# PROBLEM REQUIREMENTS:
Every line of the data below should be written out word for word.

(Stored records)
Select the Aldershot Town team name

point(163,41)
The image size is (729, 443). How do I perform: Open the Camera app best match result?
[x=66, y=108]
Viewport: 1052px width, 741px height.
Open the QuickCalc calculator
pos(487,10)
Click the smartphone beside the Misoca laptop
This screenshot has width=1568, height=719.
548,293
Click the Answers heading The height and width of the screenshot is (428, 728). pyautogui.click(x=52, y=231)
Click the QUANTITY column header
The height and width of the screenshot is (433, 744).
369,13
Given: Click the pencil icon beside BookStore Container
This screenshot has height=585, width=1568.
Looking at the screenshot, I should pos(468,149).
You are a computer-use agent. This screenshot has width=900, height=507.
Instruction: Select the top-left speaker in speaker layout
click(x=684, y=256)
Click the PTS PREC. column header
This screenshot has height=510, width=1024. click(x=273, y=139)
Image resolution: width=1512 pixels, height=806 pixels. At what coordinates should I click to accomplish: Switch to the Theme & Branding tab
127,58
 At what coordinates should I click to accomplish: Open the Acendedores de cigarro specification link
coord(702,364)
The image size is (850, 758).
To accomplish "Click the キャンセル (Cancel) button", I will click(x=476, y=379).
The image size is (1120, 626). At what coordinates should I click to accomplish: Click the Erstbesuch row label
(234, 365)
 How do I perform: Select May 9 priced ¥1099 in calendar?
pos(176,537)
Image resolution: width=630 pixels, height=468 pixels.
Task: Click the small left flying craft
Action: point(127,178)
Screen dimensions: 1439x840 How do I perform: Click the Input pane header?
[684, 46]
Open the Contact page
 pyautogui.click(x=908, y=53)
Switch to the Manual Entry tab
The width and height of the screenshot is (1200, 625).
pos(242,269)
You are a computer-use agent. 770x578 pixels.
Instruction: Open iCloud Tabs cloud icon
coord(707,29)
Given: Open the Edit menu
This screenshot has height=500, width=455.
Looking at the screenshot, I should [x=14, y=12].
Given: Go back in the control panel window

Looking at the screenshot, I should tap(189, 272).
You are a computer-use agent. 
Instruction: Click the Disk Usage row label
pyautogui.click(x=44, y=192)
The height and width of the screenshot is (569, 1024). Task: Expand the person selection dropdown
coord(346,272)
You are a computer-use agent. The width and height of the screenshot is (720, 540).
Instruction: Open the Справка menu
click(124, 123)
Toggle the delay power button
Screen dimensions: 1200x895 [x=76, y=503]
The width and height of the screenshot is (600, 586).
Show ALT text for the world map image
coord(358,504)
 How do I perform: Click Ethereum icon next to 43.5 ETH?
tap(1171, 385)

# WRITTEN ANSWER:
Select the Aldershot Town team name

point(163,41)
The image size is (729, 443). How do I perform: Open the Camera app best match result?
[x=66, y=108]
Viewport: 1052px width, 741px height.
Open the QuickCalc calculator
pos(487,10)
Click the smartphone beside the Misoca laptop
This screenshot has width=1568, height=719.
548,293
Click the Answers heading The height and width of the screenshot is (428, 728). pyautogui.click(x=52, y=231)
Click the QUANTITY column header
The height and width of the screenshot is (433, 744).
369,13
Given: Click the pencil icon beside BookStore Container
This screenshot has height=585, width=1568.
Looking at the screenshot, I should pos(468,149).
You are a computer-use agent. This screenshot has width=900, height=507.
Instruction: Select the top-left speaker in speaker layout
click(x=684, y=256)
Click the PTS PREC. column header
This screenshot has height=510, width=1024. click(x=273, y=139)
Image resolution: width=1512 pixels, height=806 pixels. At what coordinates should I click to accomplish: Switch to the Theme & Branding tab
127,58
 At what coordinates should I click to accomplish: Open the Acendedores de cigarro specification link
coord(702,364)
The image size is (850, 758).
To accomplish "Click the キャンセル (Cancel) button", I will click(x=476, y=379).
The image size is (1120, 626). At what coordinates should I click to accomplish: Click the Erstbesuch row label
(234, 365)
 How do I perform: Select May 9 priced ¥1099 in calendar?
pos(176,537)
Image resolution: width=630 pixels, height=468 pixels.
Task: Click the small left flying craft
Action: point(127,178)
Screen dimensions: 1439x840 How do I perform: Click the Input pane header?
[684, 46]
Open the Contact page
 pyautogui.click(x=908, y=53)
Switch to the Manual Entry tab
The width and height of the screenshot is (1200, 625).
pos(242,269)
You are a computer-use agent. 770x578 pixels.
Instruction: Open iCloud Tabs cloud icon
coord(707,29)
Given: Open the Edit menu
This screenshot has height=500, width=455.
Looking at the screenshot, I should [x=14, y=12].
Given: Go back in the control panel window

Looking at the screenshot, I should tap(189, 272).
You are a computer-use agent. 
Instruction: Click the Disk Usage row label
pyautogui.click(x=44, y=192)
The height and width of the screenshot is (569, 1024). Task: Expand the person selection dropdown
coord(346,272)
You are a computer-use agent. The width and height of the screenshot is (720, 540).
Instruction: Open the Справка menu
click(124, 123)
Toggle the delay power button
Screen dimensions: 1200x895 [x=76, y=503]
The width and height of the screenshot is (600, 586).
Show ALT text for the world map image
coord(358,504)
 How do I perform: Click Ethereum icon next to 43.5 ETH?
tap(1171, 385)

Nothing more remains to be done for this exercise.